■ **What you are asked to do**
In the records below, count each line where the word "profile" appears, and reply with that number only.

(Stored items from a collection)

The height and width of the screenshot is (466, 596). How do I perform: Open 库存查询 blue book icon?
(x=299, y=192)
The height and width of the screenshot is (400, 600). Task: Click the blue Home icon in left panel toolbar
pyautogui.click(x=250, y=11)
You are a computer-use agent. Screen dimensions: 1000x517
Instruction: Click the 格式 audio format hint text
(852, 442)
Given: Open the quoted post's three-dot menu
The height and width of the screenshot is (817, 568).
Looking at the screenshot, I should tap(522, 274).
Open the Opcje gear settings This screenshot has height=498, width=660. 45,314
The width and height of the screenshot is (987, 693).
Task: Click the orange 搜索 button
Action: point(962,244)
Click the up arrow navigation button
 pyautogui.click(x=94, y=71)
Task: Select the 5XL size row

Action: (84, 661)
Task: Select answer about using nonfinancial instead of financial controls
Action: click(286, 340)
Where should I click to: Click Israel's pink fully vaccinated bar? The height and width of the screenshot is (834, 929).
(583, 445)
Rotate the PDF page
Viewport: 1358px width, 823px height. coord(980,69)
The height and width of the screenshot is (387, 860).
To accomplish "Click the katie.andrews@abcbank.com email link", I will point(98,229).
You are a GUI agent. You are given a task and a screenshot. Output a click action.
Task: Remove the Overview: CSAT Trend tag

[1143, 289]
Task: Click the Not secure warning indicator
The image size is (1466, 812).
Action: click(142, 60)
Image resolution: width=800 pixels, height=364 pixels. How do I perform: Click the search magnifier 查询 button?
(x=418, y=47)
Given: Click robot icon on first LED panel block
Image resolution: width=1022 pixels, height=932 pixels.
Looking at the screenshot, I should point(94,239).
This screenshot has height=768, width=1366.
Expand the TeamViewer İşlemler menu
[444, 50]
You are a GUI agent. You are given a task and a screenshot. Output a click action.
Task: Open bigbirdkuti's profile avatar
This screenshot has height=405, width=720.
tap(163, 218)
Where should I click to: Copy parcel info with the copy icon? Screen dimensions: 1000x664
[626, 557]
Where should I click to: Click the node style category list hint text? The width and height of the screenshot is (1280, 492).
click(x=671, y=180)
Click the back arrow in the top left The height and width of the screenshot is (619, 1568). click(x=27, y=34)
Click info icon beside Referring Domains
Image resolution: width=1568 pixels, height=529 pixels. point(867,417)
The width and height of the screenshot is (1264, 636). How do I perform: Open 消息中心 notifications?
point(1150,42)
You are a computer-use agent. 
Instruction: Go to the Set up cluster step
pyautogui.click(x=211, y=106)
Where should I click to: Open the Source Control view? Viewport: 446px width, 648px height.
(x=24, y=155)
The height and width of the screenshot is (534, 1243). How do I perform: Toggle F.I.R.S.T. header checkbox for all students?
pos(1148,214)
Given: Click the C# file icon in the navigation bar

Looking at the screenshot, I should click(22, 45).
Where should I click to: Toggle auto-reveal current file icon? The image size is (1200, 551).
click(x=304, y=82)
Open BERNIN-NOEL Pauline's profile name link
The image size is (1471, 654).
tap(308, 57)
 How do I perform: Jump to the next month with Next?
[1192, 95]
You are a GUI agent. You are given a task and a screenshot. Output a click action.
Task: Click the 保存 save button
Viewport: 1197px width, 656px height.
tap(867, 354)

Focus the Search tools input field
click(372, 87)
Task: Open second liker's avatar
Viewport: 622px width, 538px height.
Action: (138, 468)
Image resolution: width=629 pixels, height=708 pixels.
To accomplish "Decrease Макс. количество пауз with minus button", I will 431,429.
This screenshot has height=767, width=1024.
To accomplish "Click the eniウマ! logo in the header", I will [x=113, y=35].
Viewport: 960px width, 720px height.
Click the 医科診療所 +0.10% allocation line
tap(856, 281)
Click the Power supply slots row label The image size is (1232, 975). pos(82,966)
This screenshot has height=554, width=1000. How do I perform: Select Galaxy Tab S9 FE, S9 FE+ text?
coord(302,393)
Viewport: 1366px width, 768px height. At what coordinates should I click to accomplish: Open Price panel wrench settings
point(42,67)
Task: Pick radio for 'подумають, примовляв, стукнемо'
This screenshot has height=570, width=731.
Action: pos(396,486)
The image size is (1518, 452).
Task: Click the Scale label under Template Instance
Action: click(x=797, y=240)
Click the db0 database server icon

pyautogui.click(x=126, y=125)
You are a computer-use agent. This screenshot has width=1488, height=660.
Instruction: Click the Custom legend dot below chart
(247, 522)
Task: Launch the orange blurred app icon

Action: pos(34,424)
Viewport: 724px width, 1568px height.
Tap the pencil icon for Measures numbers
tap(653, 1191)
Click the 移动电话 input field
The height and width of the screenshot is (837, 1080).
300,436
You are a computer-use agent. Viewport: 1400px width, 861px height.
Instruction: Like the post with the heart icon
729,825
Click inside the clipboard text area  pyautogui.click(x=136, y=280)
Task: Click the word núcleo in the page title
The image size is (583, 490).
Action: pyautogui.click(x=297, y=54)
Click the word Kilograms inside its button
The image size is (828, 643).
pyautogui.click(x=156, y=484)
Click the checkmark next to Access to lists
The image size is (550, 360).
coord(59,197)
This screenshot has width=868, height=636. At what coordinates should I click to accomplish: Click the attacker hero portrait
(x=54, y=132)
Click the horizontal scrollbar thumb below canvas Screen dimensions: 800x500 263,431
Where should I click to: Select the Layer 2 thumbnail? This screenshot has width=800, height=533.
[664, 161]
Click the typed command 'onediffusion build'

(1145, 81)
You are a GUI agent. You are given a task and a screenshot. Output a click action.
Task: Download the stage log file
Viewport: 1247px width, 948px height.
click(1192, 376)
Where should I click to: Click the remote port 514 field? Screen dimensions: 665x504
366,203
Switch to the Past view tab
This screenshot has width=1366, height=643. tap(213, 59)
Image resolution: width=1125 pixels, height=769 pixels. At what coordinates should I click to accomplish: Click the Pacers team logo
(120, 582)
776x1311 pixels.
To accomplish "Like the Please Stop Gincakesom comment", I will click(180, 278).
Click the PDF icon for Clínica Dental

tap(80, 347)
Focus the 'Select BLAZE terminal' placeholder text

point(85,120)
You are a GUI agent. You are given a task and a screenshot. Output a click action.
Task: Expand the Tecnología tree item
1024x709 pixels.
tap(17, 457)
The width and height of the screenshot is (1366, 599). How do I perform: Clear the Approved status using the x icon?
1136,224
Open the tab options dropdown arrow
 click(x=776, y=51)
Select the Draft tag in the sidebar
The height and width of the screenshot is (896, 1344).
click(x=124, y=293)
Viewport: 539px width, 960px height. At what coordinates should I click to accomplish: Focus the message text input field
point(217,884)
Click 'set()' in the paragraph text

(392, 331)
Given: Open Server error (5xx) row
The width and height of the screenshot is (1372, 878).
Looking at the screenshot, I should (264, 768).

■ **Answer for this exercise**
2